Adipose tissue contains multipotent mesenchymal stem cells (MSCs) that are able to differentiate into various tissues. Bone morphogenetic protein 2 (BMP2) is known as one of the key osteogenesis induction factors in MSCs. Recently, several new transcription factors that contribute to osteogenic differentiation have been reported, among them Runx2, Osterix, and Dlx5. We hypothesized that adipose-derived stromal cells (ASCs) could be induced to efficiently differentiate into osteocytes by the co-expression of the BMP2 and Runx2 genes.
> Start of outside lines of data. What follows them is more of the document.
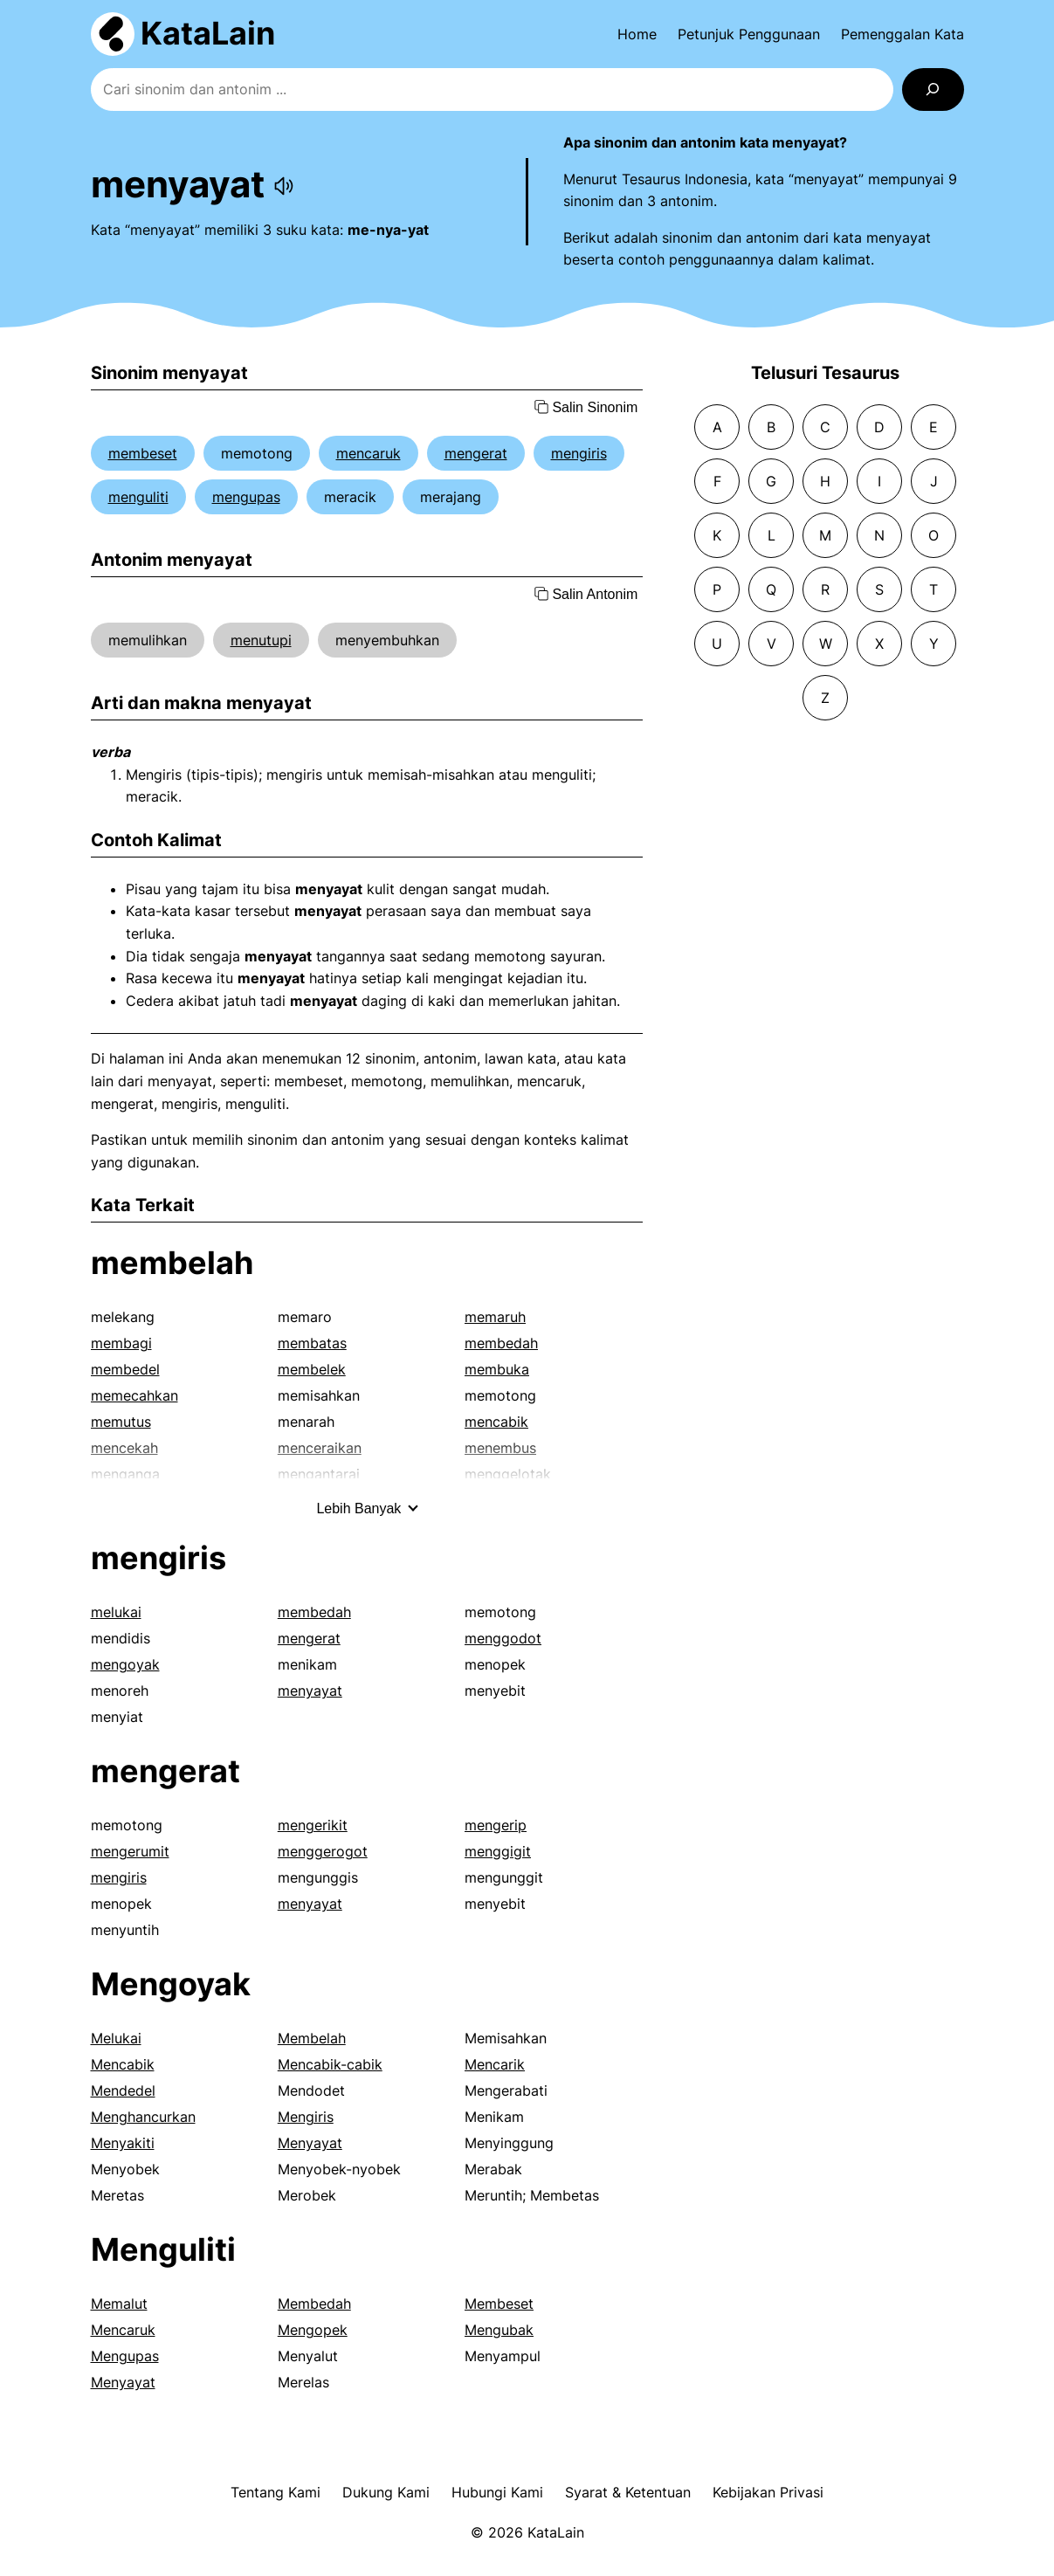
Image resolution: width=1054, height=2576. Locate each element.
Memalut (119, 2303)
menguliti (138, 497)
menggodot (503, 1638)
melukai (116, 1612)
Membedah (314, 2303)
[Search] (933, 89)
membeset (142, 453)
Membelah (312, 2038)
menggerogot (323, 1851)
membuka (497, 1369)
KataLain (208, 33)
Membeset (499, 2303)
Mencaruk (123, 2329)
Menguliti (163, 2249)
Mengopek (313, 2329)
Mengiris (306, 2116)
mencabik (496, 1421)
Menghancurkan (143, 2116)
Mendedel (123, 2090)
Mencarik (495, 2064)
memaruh (495, 1317)
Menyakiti (123, 2143)
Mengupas (125, 2356)
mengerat (475, 453)
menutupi (261, 640)
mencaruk (368, 453)
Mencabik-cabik (330, 2064)
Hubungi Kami (497, 2492)
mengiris (579, 453)
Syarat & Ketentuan (628, 2492)
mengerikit (313, 1825)
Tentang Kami (275, 2492)
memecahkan (134, 1395)
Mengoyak (171, 1984)
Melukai (116, 2038)
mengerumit (130, 1851)
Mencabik (123, 2064)
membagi (121, 1343)
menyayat (310, 1690)
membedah (501, 1343)
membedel (125, 1369)
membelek (312, 1369)
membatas (312, 1343)
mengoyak (125, 1664)
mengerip (496, 1825)
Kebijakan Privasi (768, 2492)
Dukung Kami (386, 2492)
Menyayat (310, 2143)
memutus (121, 1421)
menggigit (498, 1851)
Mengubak (499, 2329)
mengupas (246, 497)
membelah (172, 1262)
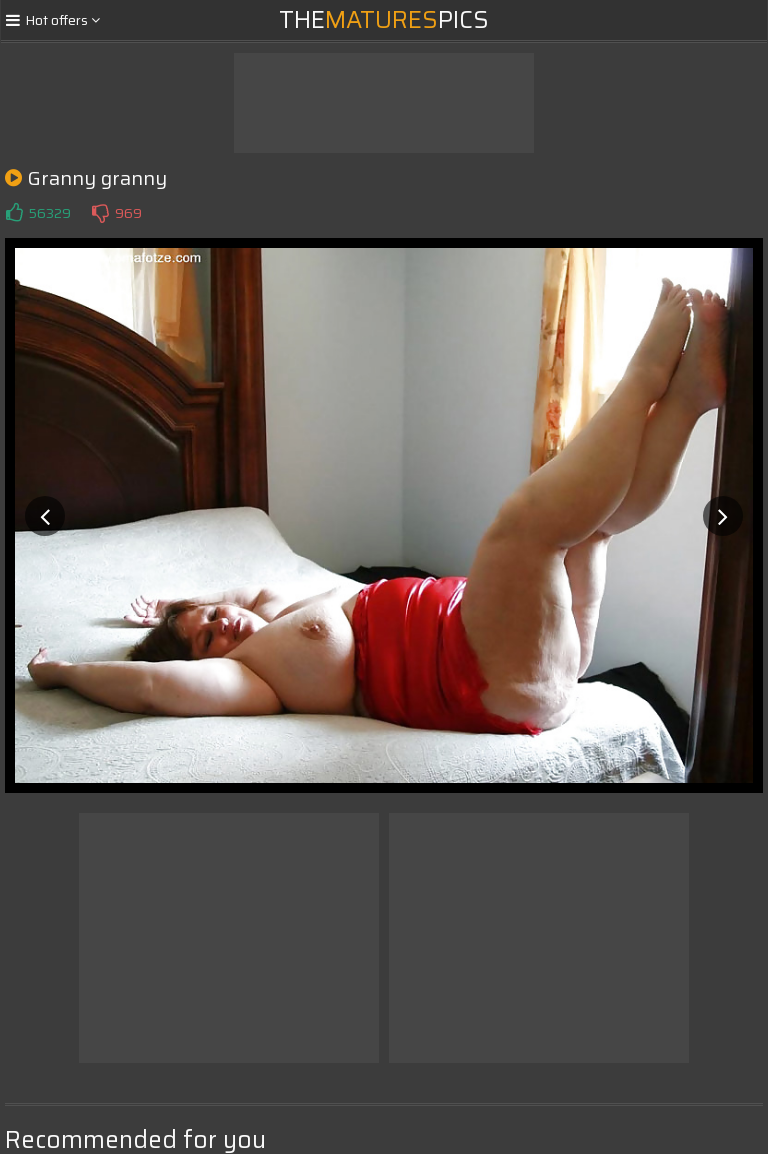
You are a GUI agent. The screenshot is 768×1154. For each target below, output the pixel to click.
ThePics (384, 20)
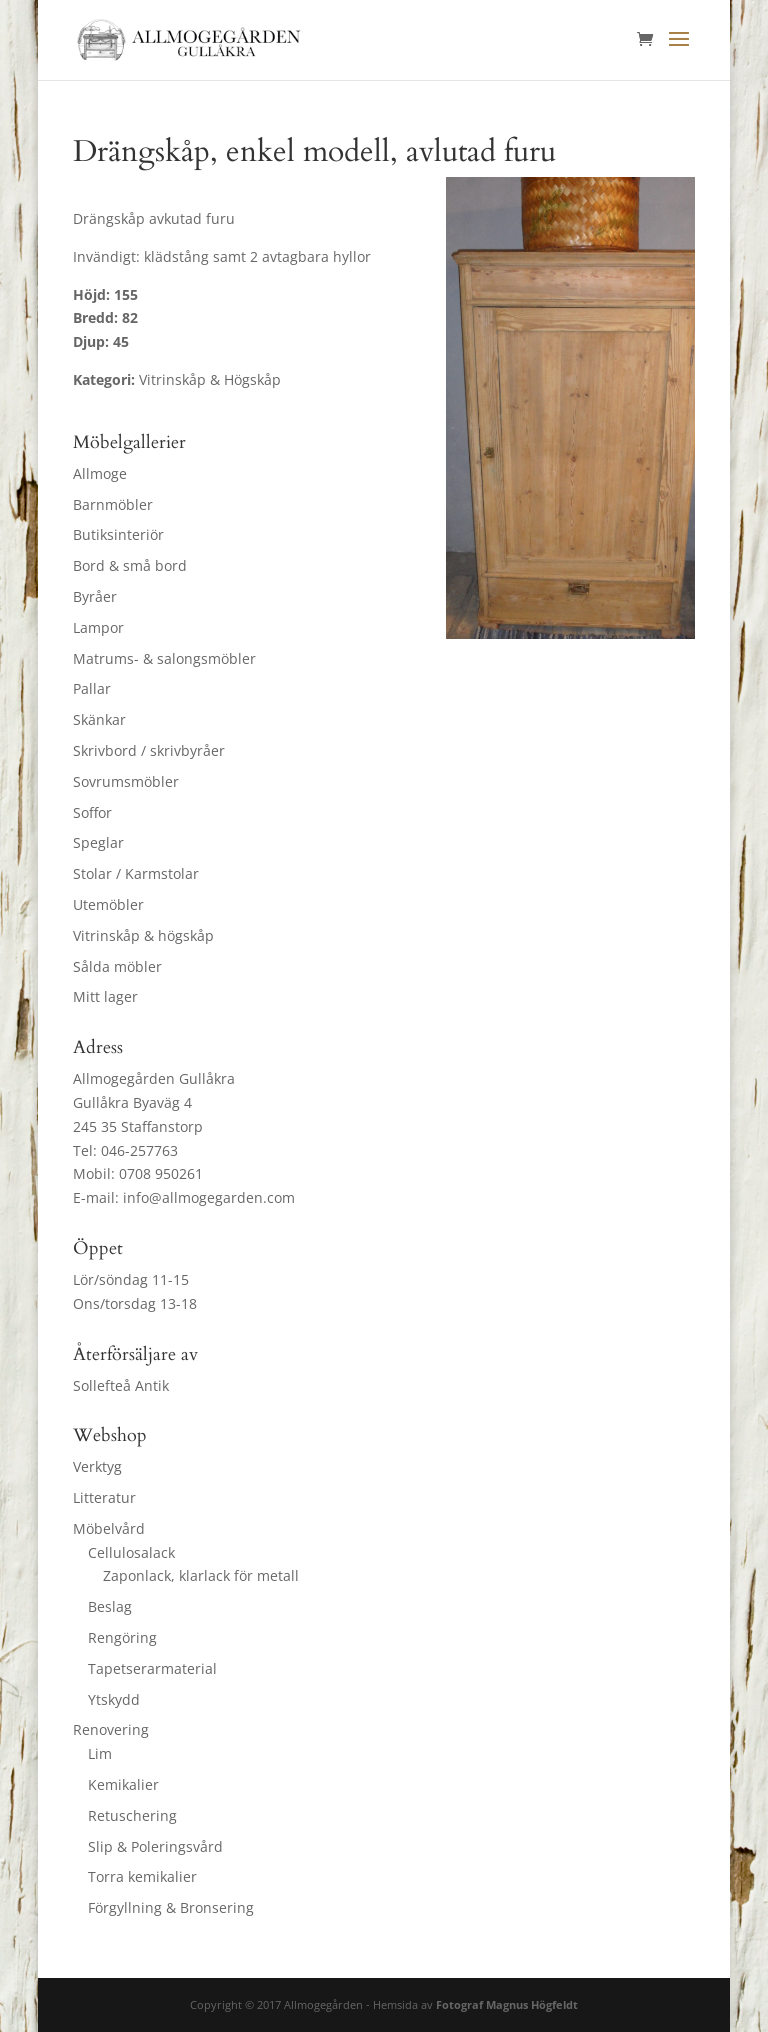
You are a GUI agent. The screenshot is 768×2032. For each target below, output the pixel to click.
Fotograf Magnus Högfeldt (507, 2004)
To prove this hypothesis, we constructed a bicistronic vector encoding the BMP2 and Runx2 genes linked to the ‘self-cleaving’ 2A peptide sequence. BMP2/Runx2-ASCs showed a gradual increase in alkaline phosphatase activity for two weeks. RT-PCR analysis and alizarin red staining revealed a high expression of osteogenesis-related markers (osteopontin, osteocalcin and collagen type I) and increased mineralization in BMP2/Runx2-ASCs compared to BMP2-ASCs. Six weeks after in vivo transplantation, BMP2/Runx2-ASCs also showed a significant increase in bone formation compared to ASCs and BMP2-ASCs. These findings demonstrate that the co-transfection of two osteogenic lineage-determining genes can enhance osteogenic differentiation of ASCs.